● Your task
Your answer should be the records below, repeated exactly as they stand.
# # # #
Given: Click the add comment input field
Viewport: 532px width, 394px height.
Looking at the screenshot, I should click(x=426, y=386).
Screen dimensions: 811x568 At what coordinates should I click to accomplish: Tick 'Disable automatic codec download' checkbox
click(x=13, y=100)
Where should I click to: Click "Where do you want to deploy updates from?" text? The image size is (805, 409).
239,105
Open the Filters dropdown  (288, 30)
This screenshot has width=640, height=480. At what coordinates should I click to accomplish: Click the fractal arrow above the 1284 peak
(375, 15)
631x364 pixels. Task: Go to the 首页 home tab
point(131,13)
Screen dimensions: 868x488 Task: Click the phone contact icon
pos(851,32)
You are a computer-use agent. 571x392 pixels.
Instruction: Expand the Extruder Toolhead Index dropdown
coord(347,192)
# # # #
● Response
Given: Click the add comment input field
Viewport: 532px width, 394px height.
Looking at the screenshot, I should click(x=426, y=386).
Screen dimensions: 811x568 At what coordinates should I click to accomplish: Tick 'Disable automatic codec download' checkbox
click(x=13, y=100)
Where should I click to: Click "Where do you want to deploy updates from?" text? The image size is (805, 409).
239,105
Open the Filters dropdown  (288, 30)
This screenshot has width=640, height=480. At what coordinates should I click to accomplish: Click the fractal arrow above the 1284 peak
(375, 15)
631x364 pixels. Task: Go to the 首页 home tab
point(131,13)
Screen dimensions: 868x488 Task: Click the phone contact icon
pos(851,32)
You are a computer-use agent. 571x392 pixels.
Instruction: Expand the Extruder Toolhead Index dropdown
coord(347,192)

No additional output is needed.